William Hart, a resident of Manchester in Virginia and a Citizen, went to the East Indies in January 1792 on business and to take a view of that country. He left a general power of Attorney with P. Hart to act for him in all cases whatever.
He owned an American Brig named the Peace, which P. Hart, his Attorney, has since sold as she was at sea on a voyage to Europe, to Alexander Brydie of Richmond a citizen likewise, for which P. Hart as Attorney for William Hart granted A. Brydie a bill of Sale with a copy of the register in it agreeable to Law, expecting that A. Brydie would be able to get a new register for her in his own name when she arrived in this country.

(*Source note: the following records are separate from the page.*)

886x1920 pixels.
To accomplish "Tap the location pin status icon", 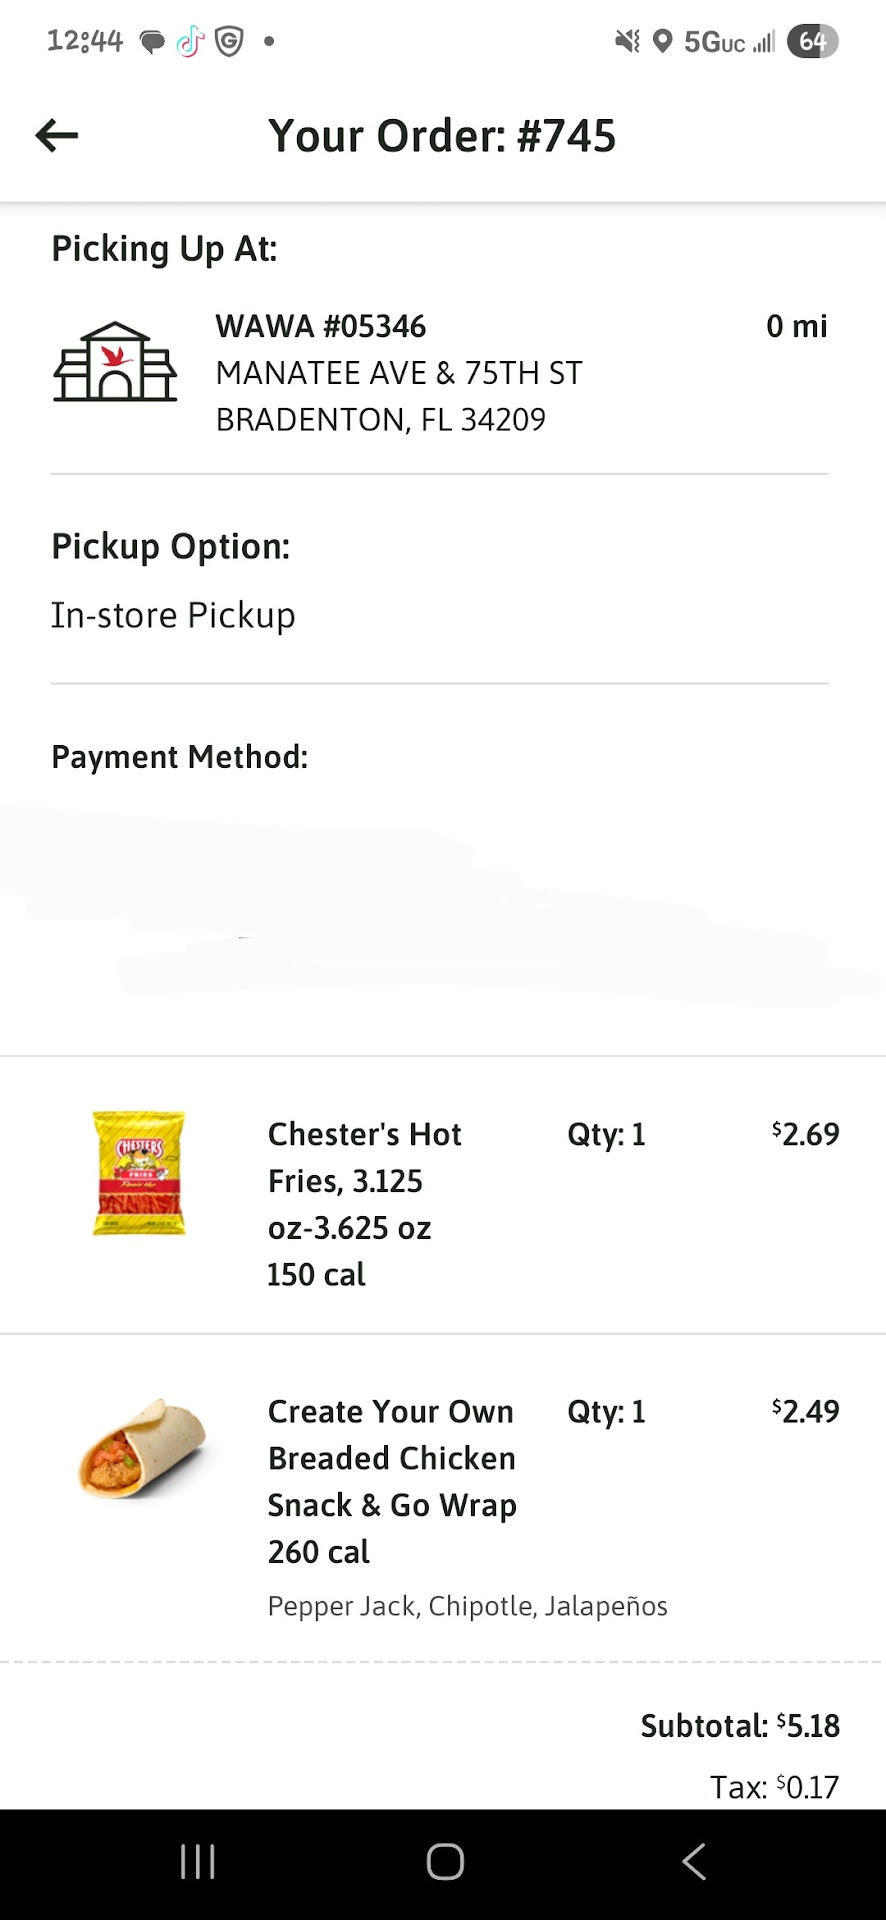I will [662, 41].
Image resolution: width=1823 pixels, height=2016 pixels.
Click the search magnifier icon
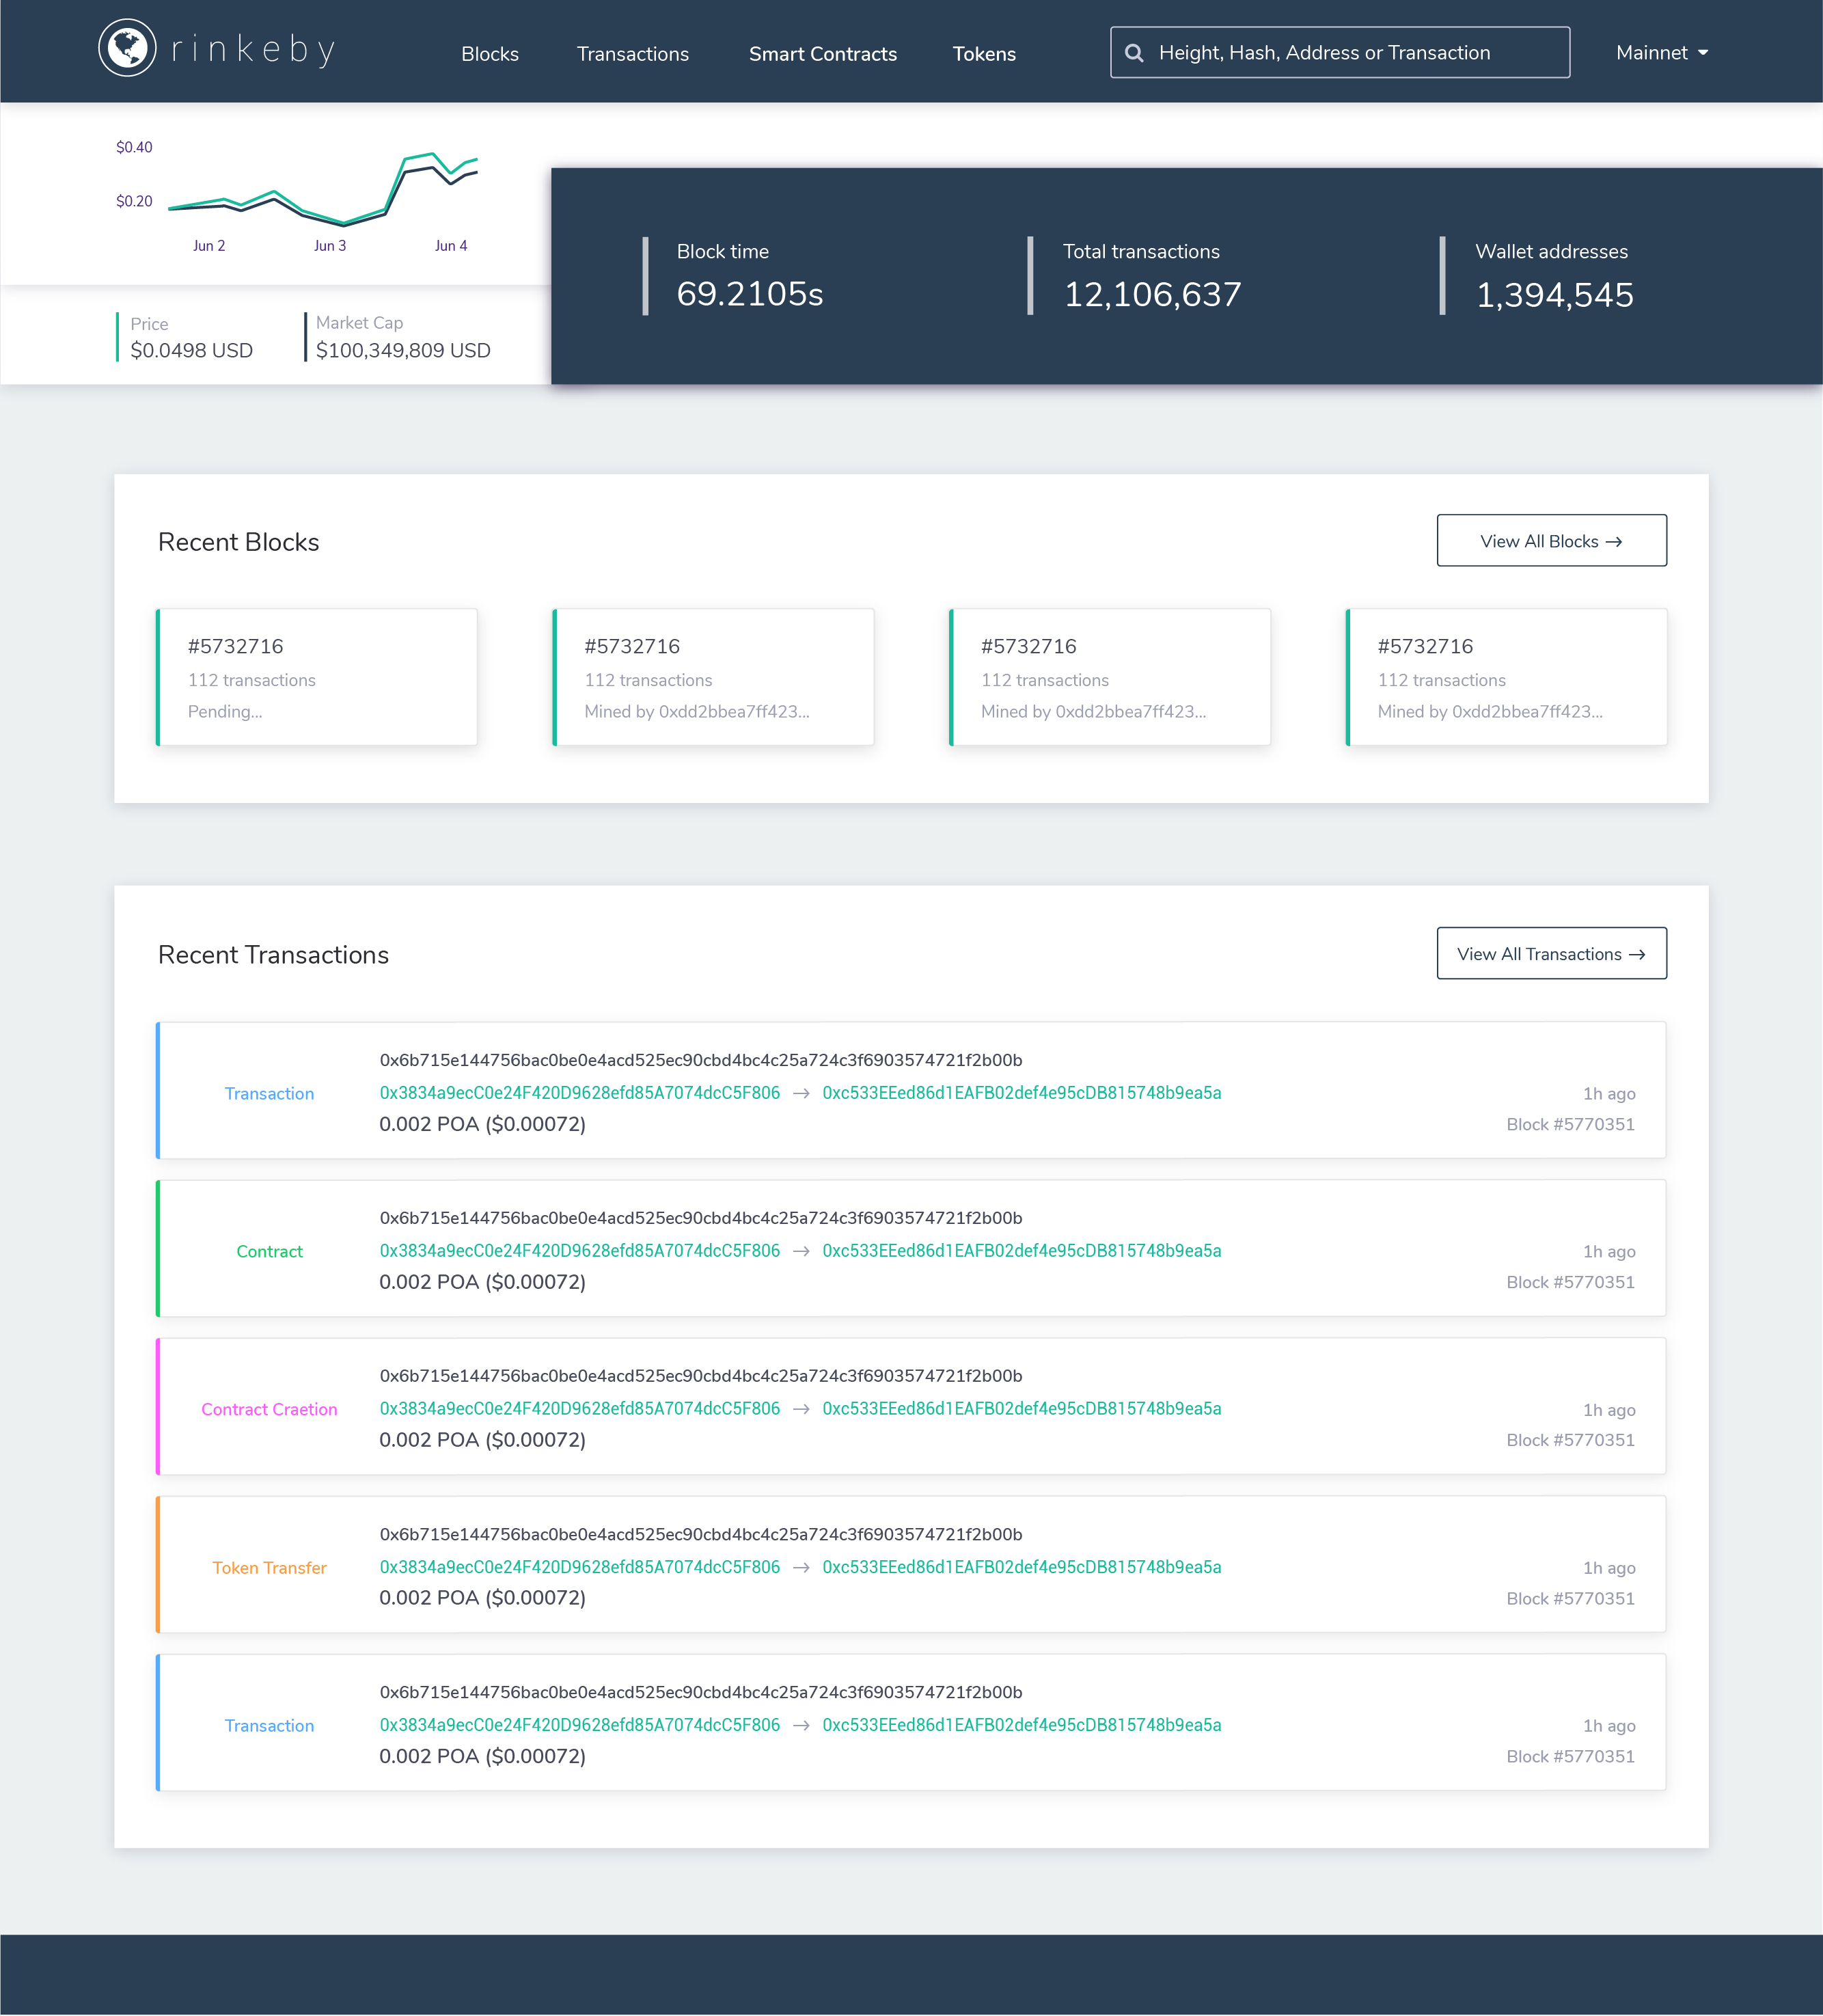coord(1135,52)
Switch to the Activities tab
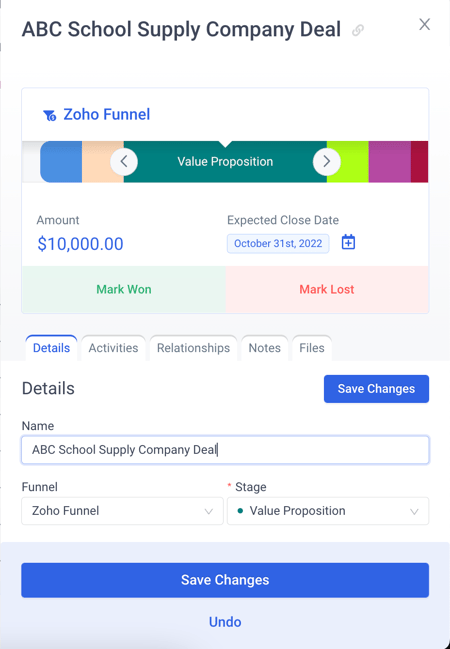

But, P. Hart is informed by A. Brydie, that a doubt has arisen with the Colector, Col. Heth,2 as W. Hart is absent from this country whether or not, she is entitled to the priviledges of an American Bottom.3
1. Copy, RG 217, First Comptroller’s Office, Philadelphia—Revenue & Miscellaneous, 1790–1808, National Archives.
2. William Heth was collector of customs at Bermuda Hundred, Virginia.
3. This statement was endorsed by H as follows: “For the Comptroller. If the statement is true it is not perceived what is the cause of Doubt that it be sent to Collector with this observation.”